Results and Analysis
Performance Comparison
The results demonstrate that BMLP modules significantly outperform other systems in terms of runtime efficiency. For instance, BMLP-RMS is 9x faster than Souffle and 33x faster than B-Prolog when evaluating large programs with millions of facts.
Runtime Analysis
The runtime of BMLP-RMS is not significantly affected by the number of facts in the program, supporting the theoretical time complexity of O(n^3 log2 n).
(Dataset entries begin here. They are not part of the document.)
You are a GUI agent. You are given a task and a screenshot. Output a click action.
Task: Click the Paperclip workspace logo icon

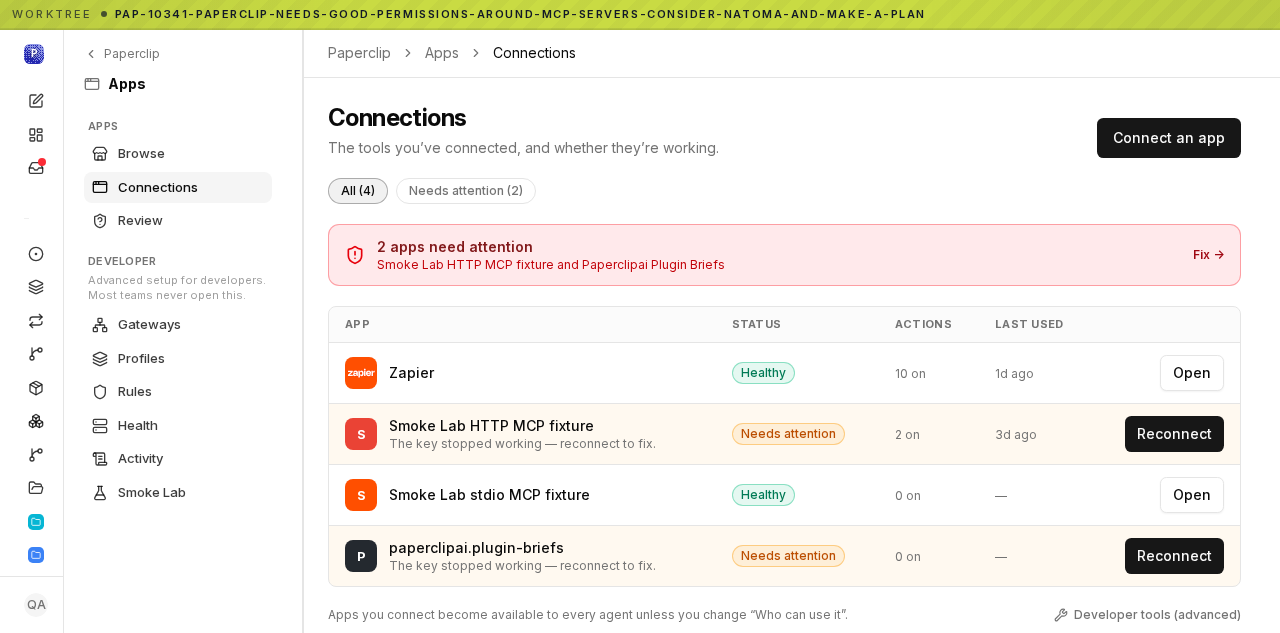(34, 54)
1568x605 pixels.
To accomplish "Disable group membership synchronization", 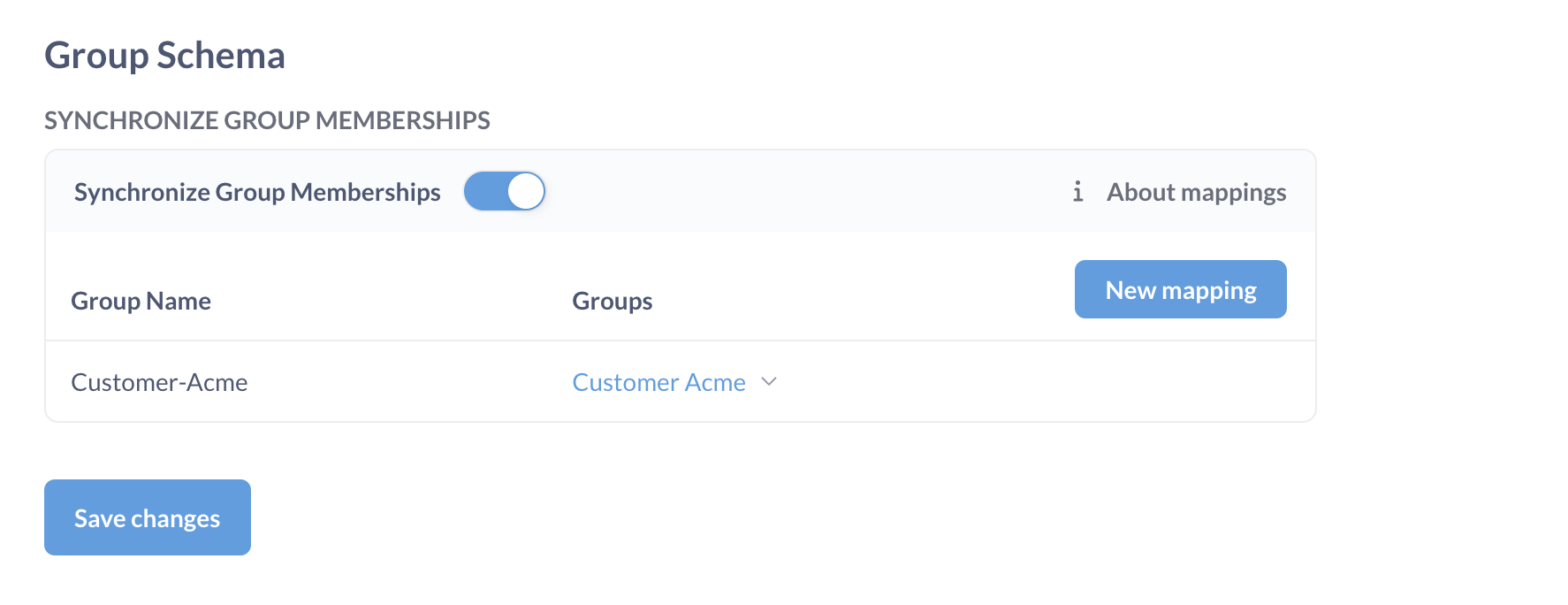I will click(505, 191).
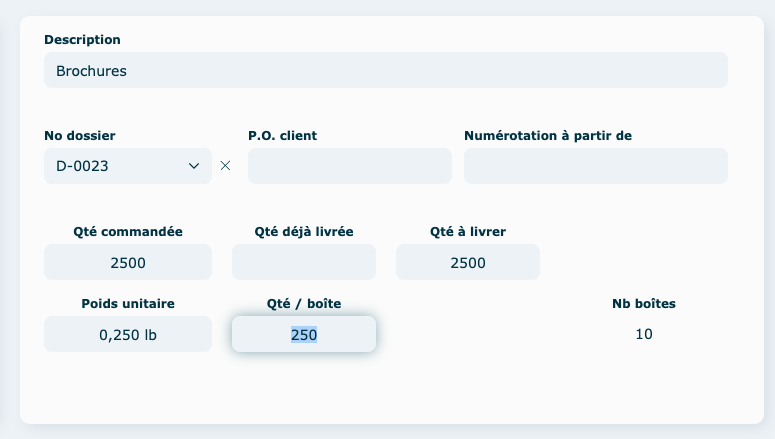The width and height of the screenshot is (775, 439).
Task: Click the Qté / boîte field showing 250
Action: 303,334
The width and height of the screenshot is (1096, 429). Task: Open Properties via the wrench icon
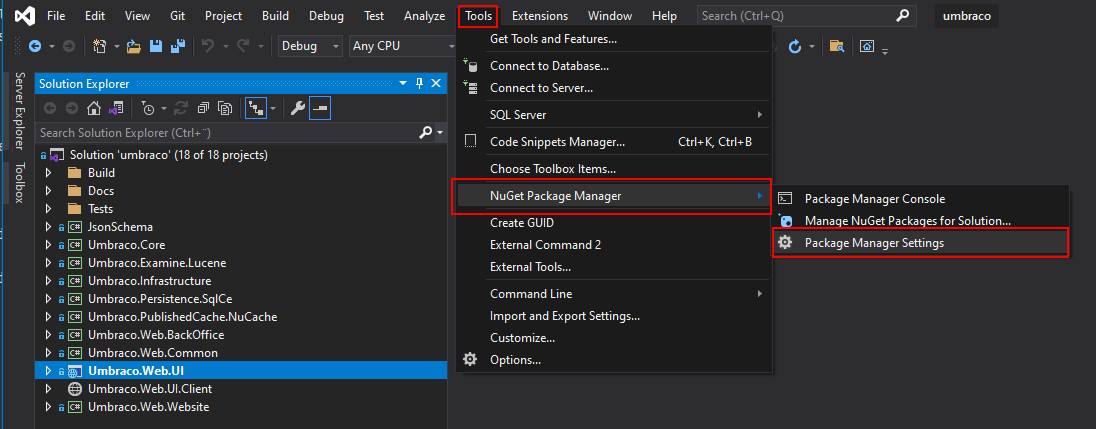point(297,108)
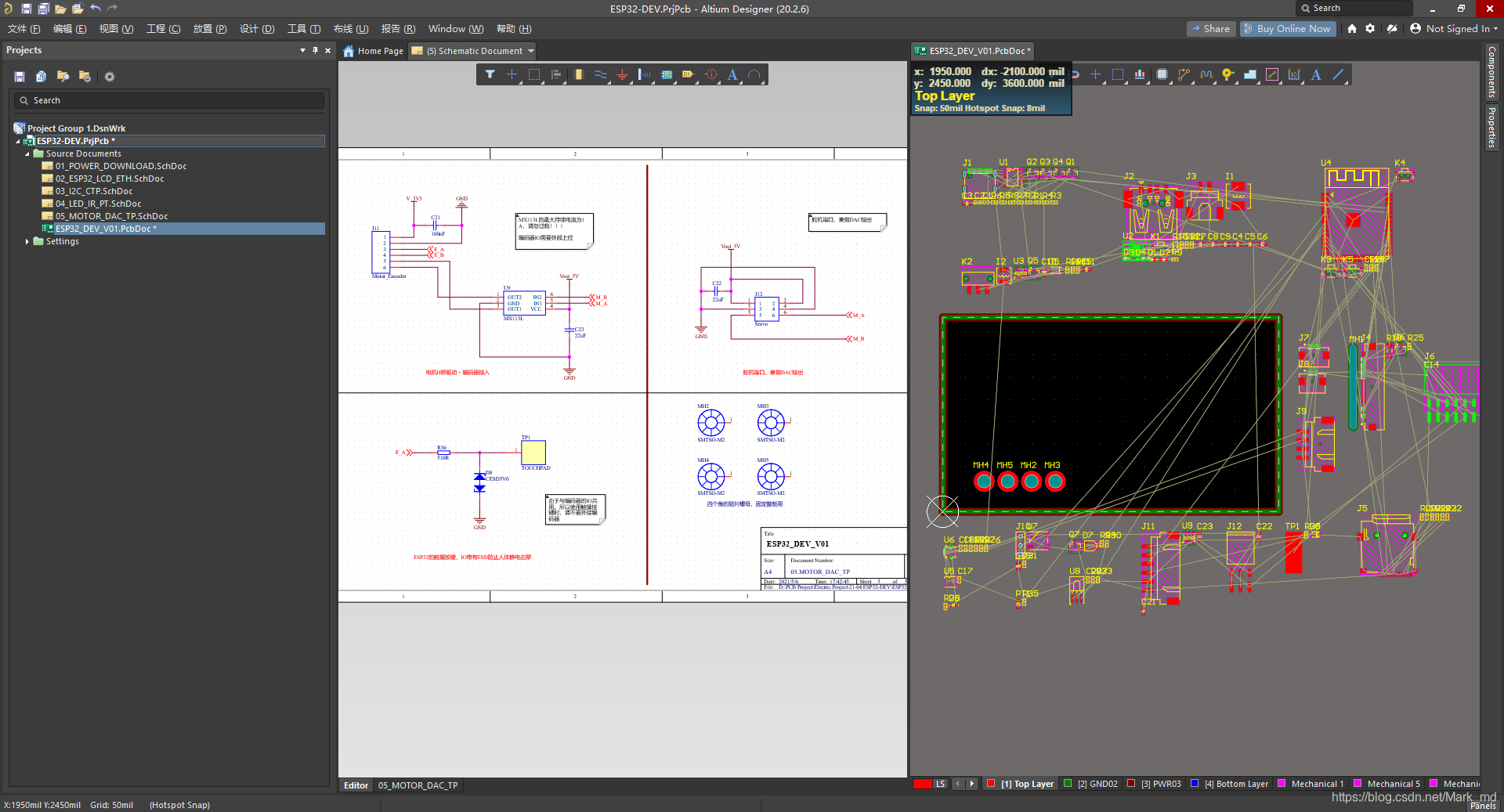Image resolution: width=1504 pixels, height=812 pixels.
Task: Switch to the Home Page tab
Action: point(374,51)
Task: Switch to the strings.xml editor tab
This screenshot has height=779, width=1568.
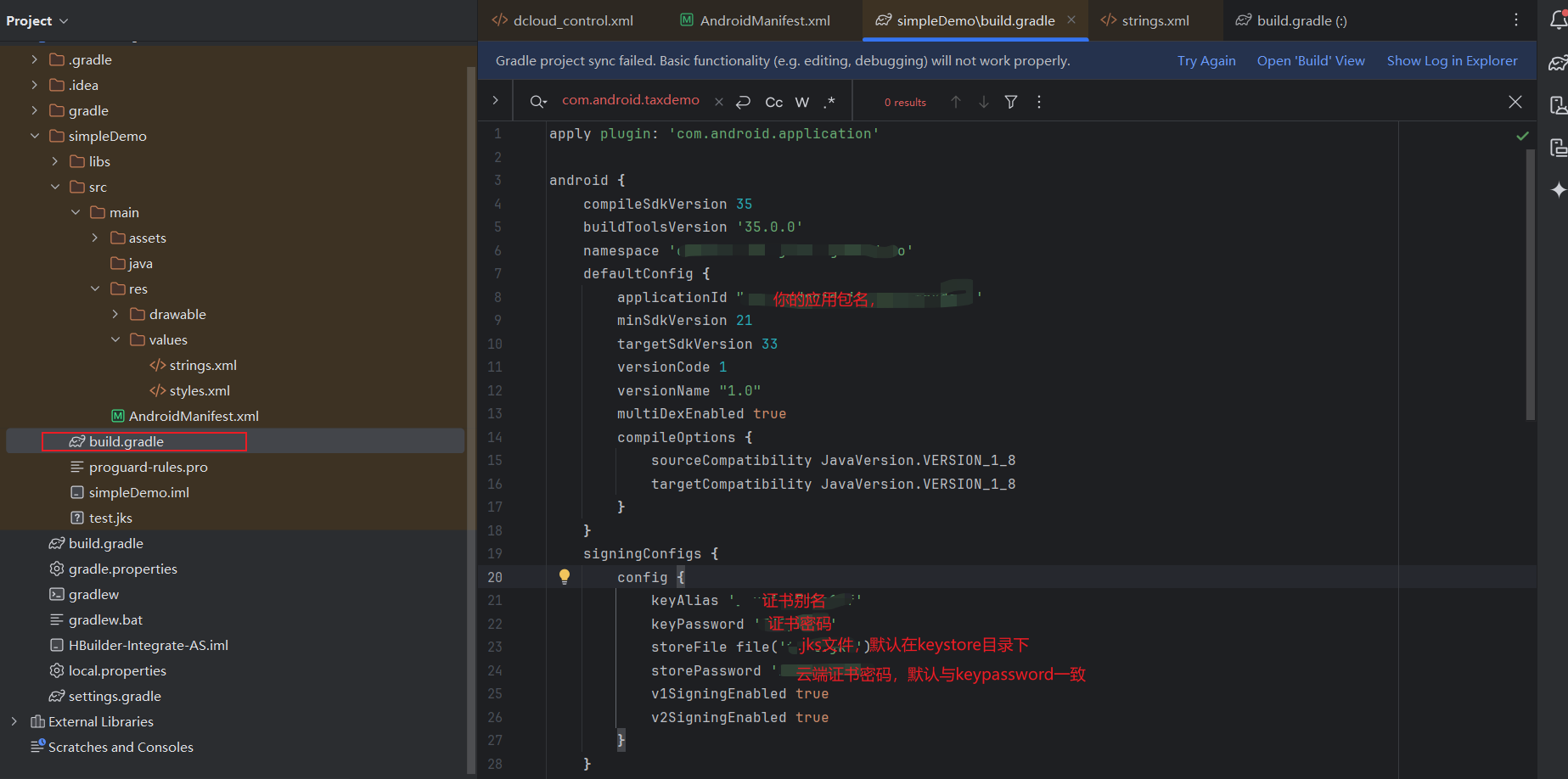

BMLP-SMP shows a runtime growth slower than the cubic growth curve, aligning with its theoretical time complexity of O(n^3).
Efficiency on Sparse Matrices
While BMLP modules perform exceptionally well on dense matrices, their performance on sparse matrices is an area for future improvement.
Overall Conclusion
Boolean Matrix Logic Programming (BMLP) offers a powerful and efficient approach to datalog query evaluation. The introduction of BMLP-RMS and BMLP-SMP modules demonstrates significant performance improvements over traditional and state-of-the-art systems. The composability of BMLP modules allows for the evaluation of complex datalog programs, making BMLP a promising direction for future research in logic programming.
Future Work
Future work will focus on improving the performance of BMLP modules on sparse matrices and exploring the bilinearization framework for multilinear programs. Additionally, the potential of computing matrices on GPUs to further enhance query evaluation runtime will be investigated.
This blog post provides a comprehensive overview of the research on Boolean Matrix Logic Programming, highlighting its methodology, experimental design, and significant findings. The illustrations included help visualize the concepts and results discussed in the paper.